◆ **Directive 1**
In the entries, reproduce verbatim the part that opens with the line containing "Given: Select parcel" and closes with the line containing "[x=342, y=233]", including both of those lines.

◆ **Excerpted text**
_ _ _ _ _ _ _
Metamath Proof Explorer


Theorem iswrdsymb

Description: An arbitrary word is a word over an alphabet if all of its symbols belong to the alphabet. (Contributed by AV, 23-Jan-2021)

Ref Expression
Assertion iswrdsymb
|- ( ( W e. Word _V /\ A. i e. ( 0 ..^ ( # ` W ) ) ( W ` i ) e. V ) -> W e. Word V )

Proof

Step Hyp Ref Expression
1 wrdfn
 |-  ( W e. Word _V -> W Fn ( 0 ..^ ( # ` W ) ) )
2 1 anim1i
 |-  ( ( W e. Word _V /\ A. i e. ( 0 ..^ ( # ` W ) ) ( W ` i ) e. V ) -> ( W Fn ( 0 ..^ ( # ` W ) ) /\ A. i e. ( 0 ..^ ( # ` W ) ) ( W ` i ) e. V ) )
_ _ _ _ _ _ _
◆ **Source data**
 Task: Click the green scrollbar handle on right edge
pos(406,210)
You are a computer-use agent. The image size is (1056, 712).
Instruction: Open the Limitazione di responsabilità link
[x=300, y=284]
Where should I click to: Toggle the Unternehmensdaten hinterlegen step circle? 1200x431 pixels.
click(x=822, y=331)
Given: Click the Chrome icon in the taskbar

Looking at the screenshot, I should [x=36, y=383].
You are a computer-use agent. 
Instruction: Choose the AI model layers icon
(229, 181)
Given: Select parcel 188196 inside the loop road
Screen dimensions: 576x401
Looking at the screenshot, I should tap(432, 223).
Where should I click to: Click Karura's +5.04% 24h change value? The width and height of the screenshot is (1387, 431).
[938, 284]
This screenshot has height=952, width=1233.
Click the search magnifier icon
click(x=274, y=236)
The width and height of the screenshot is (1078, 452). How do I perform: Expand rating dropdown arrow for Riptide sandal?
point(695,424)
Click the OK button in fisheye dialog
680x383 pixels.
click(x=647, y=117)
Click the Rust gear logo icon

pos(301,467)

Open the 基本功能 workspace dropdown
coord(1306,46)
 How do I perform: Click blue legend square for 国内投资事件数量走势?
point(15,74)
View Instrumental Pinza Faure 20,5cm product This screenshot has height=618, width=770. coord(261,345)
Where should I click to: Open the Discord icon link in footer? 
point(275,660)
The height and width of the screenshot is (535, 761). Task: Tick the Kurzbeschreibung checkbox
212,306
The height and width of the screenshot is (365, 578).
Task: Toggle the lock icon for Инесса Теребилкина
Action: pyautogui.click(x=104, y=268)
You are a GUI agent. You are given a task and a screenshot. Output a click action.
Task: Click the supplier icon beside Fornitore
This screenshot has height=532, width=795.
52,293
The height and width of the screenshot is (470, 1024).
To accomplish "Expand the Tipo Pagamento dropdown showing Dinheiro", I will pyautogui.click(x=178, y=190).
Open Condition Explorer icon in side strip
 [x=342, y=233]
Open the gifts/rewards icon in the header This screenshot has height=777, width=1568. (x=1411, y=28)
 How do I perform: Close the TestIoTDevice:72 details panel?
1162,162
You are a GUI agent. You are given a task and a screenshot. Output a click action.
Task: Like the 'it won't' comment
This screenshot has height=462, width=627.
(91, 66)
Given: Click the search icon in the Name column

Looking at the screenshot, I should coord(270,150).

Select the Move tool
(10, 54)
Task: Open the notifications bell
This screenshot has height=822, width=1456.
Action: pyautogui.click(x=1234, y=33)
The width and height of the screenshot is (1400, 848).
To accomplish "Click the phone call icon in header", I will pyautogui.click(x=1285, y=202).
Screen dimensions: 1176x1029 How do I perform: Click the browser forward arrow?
_ _ _ _ _ _ _
◆ **Directive 2**
Carry on the Metamath proof page for iswrdsymb from the point where it stops.

◆ **Exercise output 1**
Given: Select parcel 188196 inside the loop road
Screen dimensions: 576x401
Looking at the screenshot, I should tap(432, 223).
Where should I click to: Click Karura's +5.04% 24h change value? The width and height of the screenshot is (1387, 431).
[938, 284]
This screenshot has height=952, width=1233.
Click the search magnifier icon
click(x=274, y=236)
The width and height of the screenshot is (1078, 452). How do I perform: Expand rating dropdown arrow for Riptide sandal?
point(695,424)
Click the OK button in fisheye dialog
680x383 pixels.
click(x=647, y=117)
Click the Rust gear logo icon

pos(301,467)

Open the 基本功能 workspace dropdown
coord(1306,46)
 How do I perform: Click blue legend square for 国内投资事件数量走势?
point(15,74)
View Instrumental Pinza Faure 20,5cm product This screenshot has height=618, width=770. coord(261,345)
Where should I click to: Open the Discord icon link in footer? 
point(275,660)
The height and width of the screenshot is (535, 761). Task: Tick the Kurzbeschreibung checkbox
212,306
The height and width of the screenshot is (365, 578).
Task: Toggle the lock icon for Инесса Теребилкина
Action: pyautogui.click(x=104, y=268)
You are a GUI agent. You are given a task and a screenshot. Output a click action.
Task: Click the supplier icon beside Fornitore
This screenshot has height=532, width=795.
52,293
The height and width of the screenshot is (470, 1024).
To accomplish "Expand the Tipo Pagamento dropdown showing Dinheiro", I will pyautogui.click(x=178, y=190).
Open Condition Explorer icon in side strip
 [x=342, y=233]

◆ **Exercise output 2**
3 ffnfv
 |-  ( W : ( 0 ..^ ( # ` W ) ) --> V <-> ( W Fn ( 0 ..^ ( # ` W ) ) /\ A. i e. ( 0 ..^ ( # ` W ) ) ( W ` i ) e. V ) )
4 2 3 sylibr
 |-  ( ( W e. Word _V /\ A. i e. ( 0 ..^ ( # ` W ) ) ( W ` i ) e. V ) -> W : ( 0 ..^ ( # ` W ) ) --> V )
5 iswrdi
 |-  ( W : ( 0 ..^ ( # ` W ) ) --> V -> W e. Word V )
6 4 5 syl
 |-  ( ( W e. Word _V /\ A. i e. ( 0 ..^ ( # ` W ) ) ( W ` i ) e. V ) -> W e. Word V )